Firstly, it's the face-to-face contact, the connecting with people I had met in real life previously and those I hadn't met f2f before like my tweacher PLN. This sentiment has been repeated in many conversations I overheard - real life and on twitter:
-> Despite all the virtual connecting, we are still human creatures that crave f2f contact :-)
It's secondly the opportunity to pop into a different session on offer, or to stay for something that is going on, has taken your fancy etc. simply because it is all at one place. F2f this is very simple, you get to talk to someone, you hear, see something, and you go off in that different direction. In the virtual world we are ultimately by ourselves (in our hermit cave) unless we choose to connect :)
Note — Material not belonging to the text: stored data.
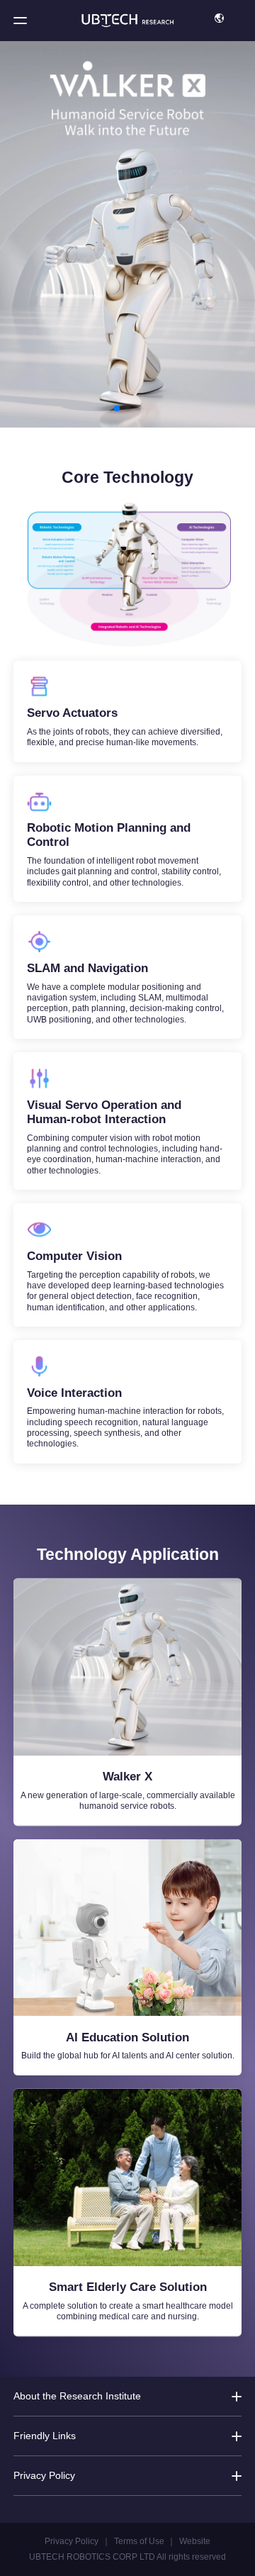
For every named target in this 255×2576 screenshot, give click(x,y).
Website (194, 2541)
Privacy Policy (71, 2541)
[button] (20, 20)
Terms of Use (139, 2541)
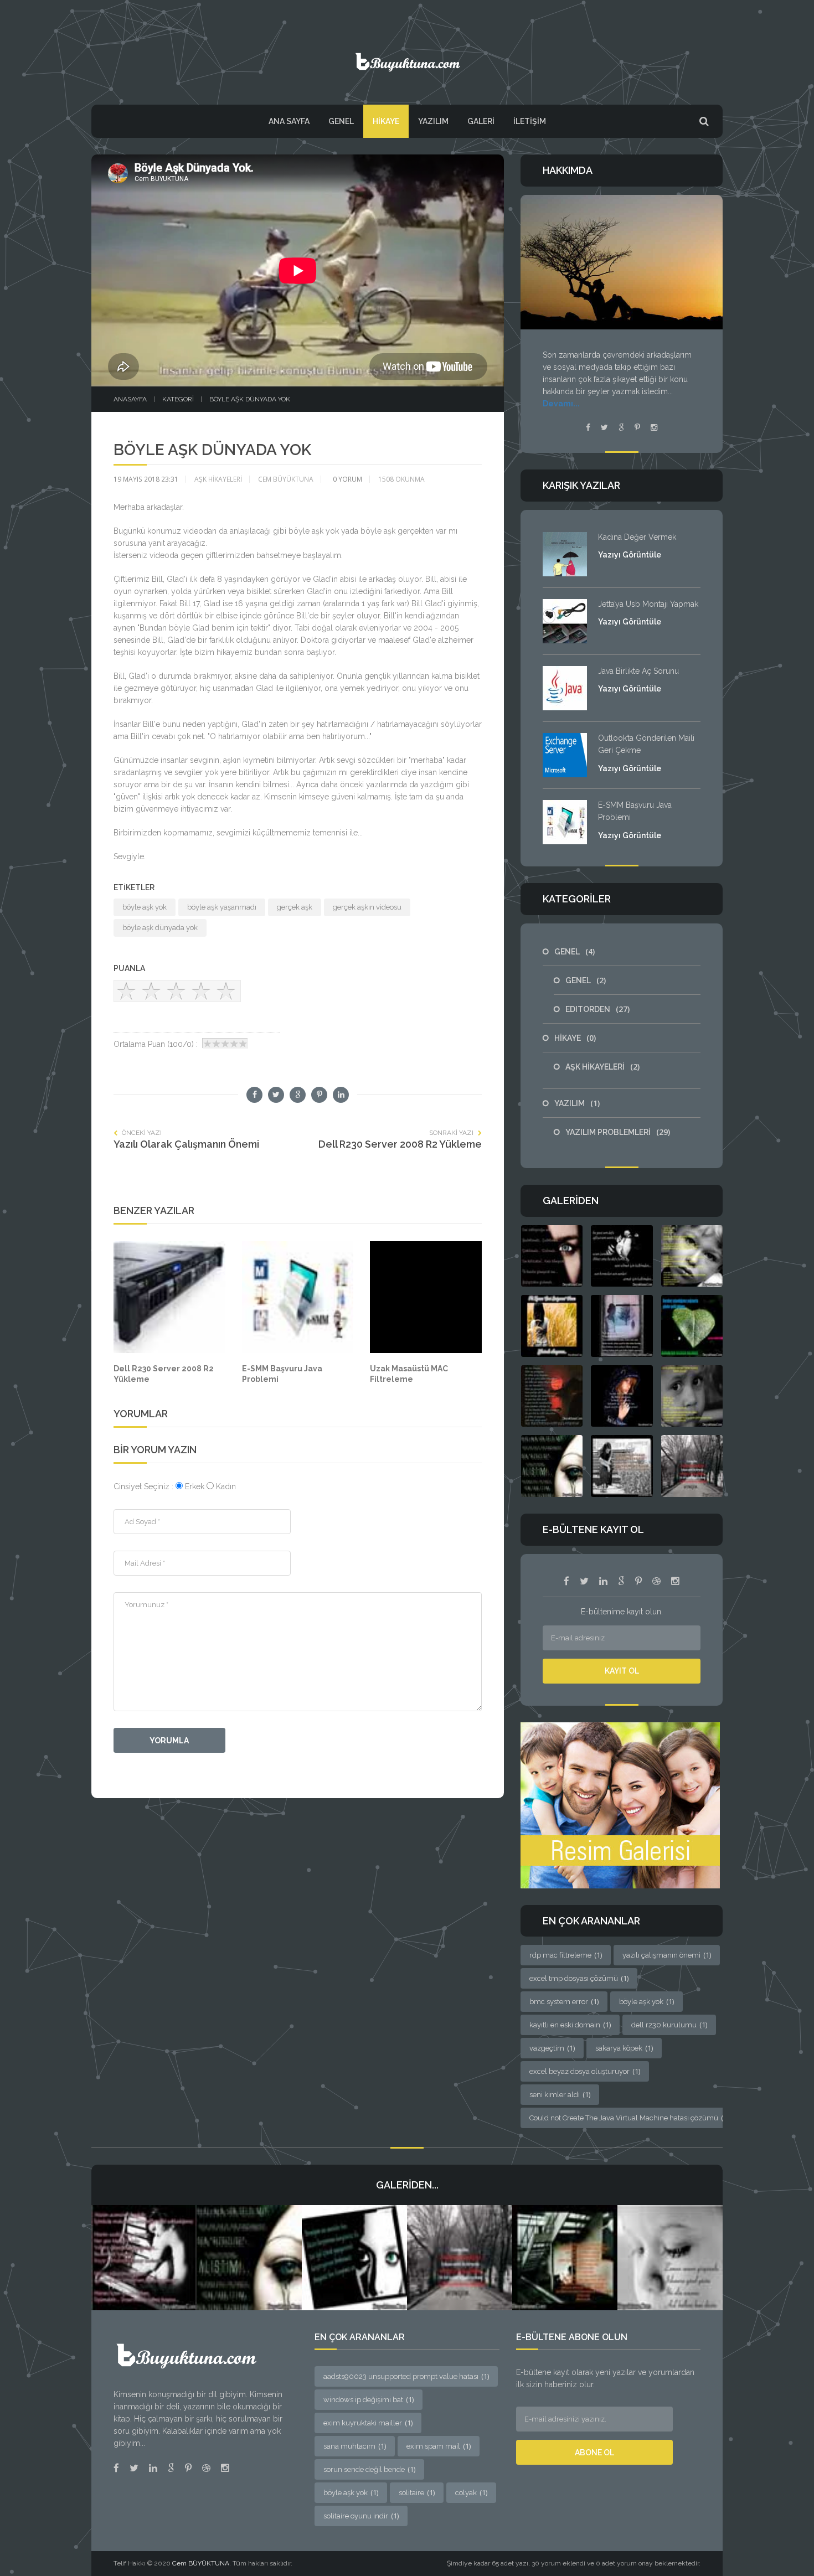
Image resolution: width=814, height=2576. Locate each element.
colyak (471, 2492)
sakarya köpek (624, 2048)
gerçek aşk (294, 907)
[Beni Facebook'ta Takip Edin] (588, 427)
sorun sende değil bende (369, 2469)
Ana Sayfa (289, 121)
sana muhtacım (354, 2446)
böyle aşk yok (144, 907)
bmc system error (564, 2001)
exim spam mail (438, 2446)
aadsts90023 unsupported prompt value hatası (406, 2376)
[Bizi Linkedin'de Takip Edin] (603, 1581)
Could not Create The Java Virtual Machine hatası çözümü (629, 2118)
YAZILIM (433, 121)
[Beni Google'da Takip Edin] (621, 427)
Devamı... (561, 403)
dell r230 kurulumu (669, 2025)
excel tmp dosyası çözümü (578, 1978)
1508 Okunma (401, 479)
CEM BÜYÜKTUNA (285, 479)
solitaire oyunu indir (361, 2516)
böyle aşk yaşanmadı (221, 907)
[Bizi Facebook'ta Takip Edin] (566, 1581)
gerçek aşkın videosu (367, 907)
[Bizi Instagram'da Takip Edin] (675, 1581)
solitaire (417, 2492)
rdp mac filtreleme (565, 1955)
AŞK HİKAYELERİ (218, 479)
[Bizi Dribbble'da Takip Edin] (656, 1581)
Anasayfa (130, 399)
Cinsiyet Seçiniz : (145, 1486)
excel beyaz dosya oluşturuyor (584, 2071)
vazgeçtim (552, 2048)
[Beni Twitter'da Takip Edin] (604, 427)
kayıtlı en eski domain (570, 2025)
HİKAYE (386, 121)
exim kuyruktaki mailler (368, 2423)
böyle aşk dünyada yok (160, 927)
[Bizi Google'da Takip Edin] (621, 1581)
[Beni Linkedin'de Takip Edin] (153, 2468)
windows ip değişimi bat (368, 2399)
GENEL (341, 121)
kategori (178, 399)
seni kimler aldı (559, 2094)
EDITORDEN (597, 1009)
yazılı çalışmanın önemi (666, 1955)
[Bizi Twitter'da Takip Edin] (584, 1581)
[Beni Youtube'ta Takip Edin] (637, 427)
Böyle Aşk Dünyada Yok (249, 399)
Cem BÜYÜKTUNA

Thirdly, it has given me the opportunity to reflect on my ' living in the hermit cave'. Yes, it is unfair that few opportunities come to the Far North. Yes, it sucks to drive for 5h one way to get to Hamilton. But guess what, it's time to suck it up, put on my big girls' knickers. Other people have different problems, yet they go out of their way, too, to connect, to learn, to present. Life will not hand us everything on the golden platter, so it's about me - us all - to make it happen. Do we want to improve education for our learners? Then let's do something about it wherever our hermit caves might be. We all make choices in life, and need to learn to live with them - for our sake and for the sake of our learners.
So where to from here?
I have always said I want to win lotto and retire to full-time quilting (in my hermit cave) - I am kidding myself. Even if I was handed a lotto win (on the golden platter), would I really retire from the education world?? That doesn't mean that I won't continue crafting, most certainly it's going to remain my sanity saver from the busy day-to-day life.
Neither will I completely abandon my hermit cave just yet, though I am seriously contemplating whether the location of it is giving back enough to me and my family to make the hardships worthwhile (long drive, lack of access etc.).
I need to start creating my own opportunities; my location might mean I am out of sight, but my staying in the hermit cave too much means I most certainly am out of mind. While it is a matter of balancing commitments, with a group of tweacher friends I will put in a proposal for Learning at Schools (sucker for punishment, I know). I will also put my hand up more often when asked for contributing to hui planning etc. My biggest issue will be time management, so probably this will be the first issue I have to tackle. My learners will benefit more if I leave my cave more often.